Tomorrow never knows
Due passaggi paiono fondamentali, per la costruzione del climax dell’intera pellicola, ottimo e funzionale mosaico che vede sfilare sul grande schermo, tra gli altri, oltre, ovviamente, allo stesso Lennon e Yoko Ono, i giornalisti Gore Vidal – che non manca di citare un parallelismo Nixon/Bush – e Carl Bernstein, coautore dell’inchiesta che portò allo scandalo Watergate, Ron Kovic, ex marine autore del ben noto Nato il quattro luglio che Oliver Stone trasformò in un film e Gordon Liddy, ex membro dello staff di Nixon: il concerto tenutosi il 10 dicembre 1971 e la commovente veglia funebre organizzata a Central Park dopo l’uccisione dello stesso Lennon, avvenuta a New York per mano di uno squilibrato l’8 dicembre 1980. Il primo, probabilmente, è stato fonte d’ispirazione per i due registi rispetto alla realizzazione di questa stessa pellicola, fondamentale passaggio non solo simbolico a proposito dell’importanza che la musica andava prendendo all’epoca delle grandi contestazioni, e definitivo abbandono, da parte di Lennon, delle antiche vestigia di pop star e idolo delle ragazzine dei tempi di Twist and shout: per la prima volta, infatti, a seguito di una protesta promossa dal cantautore nel corso del concerto, John Sinclair, attivista politico incarcerato per questioni di droga, viene scarcerato dal governo statunitense che, da quel momento, sotto le pressioni dell’amministrazione Nixon, iniziò a operare affinché l’artista, inglese di nascita, fosse costretto a una vera e propria battaglia legale legata al possesso della Green Card, la tessera che permette la residenza di uno straniero sul suolo statunitense.
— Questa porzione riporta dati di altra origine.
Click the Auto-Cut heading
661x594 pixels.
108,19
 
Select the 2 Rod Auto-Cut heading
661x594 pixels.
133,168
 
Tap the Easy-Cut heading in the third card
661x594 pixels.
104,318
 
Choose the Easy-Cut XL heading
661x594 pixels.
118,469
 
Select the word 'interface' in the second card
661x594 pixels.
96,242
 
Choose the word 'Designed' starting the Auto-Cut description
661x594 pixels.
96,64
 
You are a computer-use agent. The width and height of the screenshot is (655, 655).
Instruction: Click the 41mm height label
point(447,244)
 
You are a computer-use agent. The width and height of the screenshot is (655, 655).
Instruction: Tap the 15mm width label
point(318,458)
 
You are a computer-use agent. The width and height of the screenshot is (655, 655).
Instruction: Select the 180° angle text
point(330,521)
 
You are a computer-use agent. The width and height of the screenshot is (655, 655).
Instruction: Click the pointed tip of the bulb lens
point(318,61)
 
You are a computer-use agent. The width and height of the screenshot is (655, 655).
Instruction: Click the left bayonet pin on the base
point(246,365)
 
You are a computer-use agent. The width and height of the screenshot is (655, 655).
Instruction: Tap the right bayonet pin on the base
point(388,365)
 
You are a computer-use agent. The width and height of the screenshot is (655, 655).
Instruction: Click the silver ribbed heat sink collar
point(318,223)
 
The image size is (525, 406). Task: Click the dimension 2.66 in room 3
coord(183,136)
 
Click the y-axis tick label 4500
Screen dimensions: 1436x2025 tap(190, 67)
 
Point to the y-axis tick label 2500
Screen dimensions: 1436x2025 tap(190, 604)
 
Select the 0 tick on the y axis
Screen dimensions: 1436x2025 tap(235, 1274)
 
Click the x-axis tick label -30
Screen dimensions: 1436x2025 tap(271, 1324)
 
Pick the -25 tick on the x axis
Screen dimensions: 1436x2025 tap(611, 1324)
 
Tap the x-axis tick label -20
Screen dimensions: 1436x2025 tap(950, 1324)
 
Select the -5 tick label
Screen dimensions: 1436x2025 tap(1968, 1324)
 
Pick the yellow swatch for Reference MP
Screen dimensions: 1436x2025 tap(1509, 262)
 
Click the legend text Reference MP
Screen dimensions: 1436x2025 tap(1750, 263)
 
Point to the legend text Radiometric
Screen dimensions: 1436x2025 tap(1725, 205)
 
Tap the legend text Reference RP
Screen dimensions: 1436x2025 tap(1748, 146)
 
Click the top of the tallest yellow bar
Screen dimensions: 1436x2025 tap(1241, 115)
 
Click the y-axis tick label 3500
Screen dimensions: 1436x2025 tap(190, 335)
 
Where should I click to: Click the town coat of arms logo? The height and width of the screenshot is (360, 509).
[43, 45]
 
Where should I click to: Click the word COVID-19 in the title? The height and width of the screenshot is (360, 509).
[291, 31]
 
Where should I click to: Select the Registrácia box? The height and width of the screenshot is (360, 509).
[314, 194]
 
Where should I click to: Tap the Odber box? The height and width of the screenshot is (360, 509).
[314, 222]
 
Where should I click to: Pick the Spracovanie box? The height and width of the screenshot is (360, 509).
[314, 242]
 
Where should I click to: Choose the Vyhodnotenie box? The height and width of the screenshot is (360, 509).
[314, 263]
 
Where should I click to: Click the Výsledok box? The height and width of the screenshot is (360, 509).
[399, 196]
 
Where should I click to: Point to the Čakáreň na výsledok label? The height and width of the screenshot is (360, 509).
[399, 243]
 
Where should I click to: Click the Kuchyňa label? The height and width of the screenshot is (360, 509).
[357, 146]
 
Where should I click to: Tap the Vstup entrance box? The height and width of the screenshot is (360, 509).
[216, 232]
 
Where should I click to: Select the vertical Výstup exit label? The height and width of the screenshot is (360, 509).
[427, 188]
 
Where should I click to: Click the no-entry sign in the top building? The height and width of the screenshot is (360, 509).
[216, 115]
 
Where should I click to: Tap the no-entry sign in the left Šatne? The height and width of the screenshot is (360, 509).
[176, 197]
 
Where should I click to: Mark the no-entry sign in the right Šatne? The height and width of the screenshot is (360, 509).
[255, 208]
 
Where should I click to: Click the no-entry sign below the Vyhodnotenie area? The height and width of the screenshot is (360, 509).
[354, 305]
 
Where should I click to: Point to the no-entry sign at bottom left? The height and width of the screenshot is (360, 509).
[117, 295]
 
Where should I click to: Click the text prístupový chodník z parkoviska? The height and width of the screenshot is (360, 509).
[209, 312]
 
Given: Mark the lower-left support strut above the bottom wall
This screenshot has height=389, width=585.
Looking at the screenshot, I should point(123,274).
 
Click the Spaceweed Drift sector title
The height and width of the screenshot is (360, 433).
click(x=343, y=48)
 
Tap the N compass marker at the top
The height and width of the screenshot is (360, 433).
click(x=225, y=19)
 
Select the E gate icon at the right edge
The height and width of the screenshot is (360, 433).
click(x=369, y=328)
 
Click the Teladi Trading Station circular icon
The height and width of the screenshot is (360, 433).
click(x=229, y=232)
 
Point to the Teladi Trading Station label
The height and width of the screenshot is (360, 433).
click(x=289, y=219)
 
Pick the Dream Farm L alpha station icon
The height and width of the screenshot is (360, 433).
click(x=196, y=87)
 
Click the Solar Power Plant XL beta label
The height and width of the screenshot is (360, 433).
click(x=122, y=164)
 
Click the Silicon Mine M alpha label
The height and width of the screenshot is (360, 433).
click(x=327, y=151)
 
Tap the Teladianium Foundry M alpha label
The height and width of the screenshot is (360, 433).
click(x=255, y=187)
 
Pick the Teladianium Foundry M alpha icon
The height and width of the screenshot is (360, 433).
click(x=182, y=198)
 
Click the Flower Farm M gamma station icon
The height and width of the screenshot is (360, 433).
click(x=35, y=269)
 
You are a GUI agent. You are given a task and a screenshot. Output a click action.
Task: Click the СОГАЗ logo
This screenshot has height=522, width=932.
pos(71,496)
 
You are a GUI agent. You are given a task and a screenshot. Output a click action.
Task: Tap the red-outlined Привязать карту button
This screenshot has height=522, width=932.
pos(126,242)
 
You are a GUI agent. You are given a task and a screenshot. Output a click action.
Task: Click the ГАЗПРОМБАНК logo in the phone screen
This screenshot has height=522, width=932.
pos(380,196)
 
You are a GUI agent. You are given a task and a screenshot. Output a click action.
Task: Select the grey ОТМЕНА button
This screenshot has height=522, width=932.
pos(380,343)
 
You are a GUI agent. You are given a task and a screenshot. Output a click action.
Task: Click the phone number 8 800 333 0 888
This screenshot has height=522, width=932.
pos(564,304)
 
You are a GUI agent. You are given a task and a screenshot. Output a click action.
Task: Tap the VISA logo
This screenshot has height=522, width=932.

Una lotta sotterranea e non solo, durata cinque anni ma che non riuscì a scalfire l’importanza del musicista che, nel frattempo, aveva accresciuto la sua fama fino a sfiorare il mito, e incarnare, non solo nei testi delle sue canzoni, l’ideale che milioni di persone in tutto il mondo lottavano per affermare. Un ideale apparentemente distrutto da quel tragico 8 dicembre 1980 che, già nelle immagini della veglia di Central Park, pare assumere le connotazioni di una ferita che possa servire alle generazioni future per ricordare l’importanza della protesta e della lotta, dei diritti e della forza, espresse tutte, e mai così intensamente nella storia recente occidentale, dalla filosofia della non violenza e della partecipazione.

Curiosità
Ron Kovic, veterano autore del romanzo Nato il quattro luglio, fu interpretato, nel già citato film diretto da Oliver Stone, da Tom Cruise. La vicenda di Carl Bernstein e Bob Woodward, i giornalisti del Washington Post che diedero inizio allo scandalo Watergate, fu portata sullo schermo nel 1976 da Alan J. Pakula, e i due giornalisti furono interpretati, rispettivamente, da Dustin Hoffman e Robert Redford.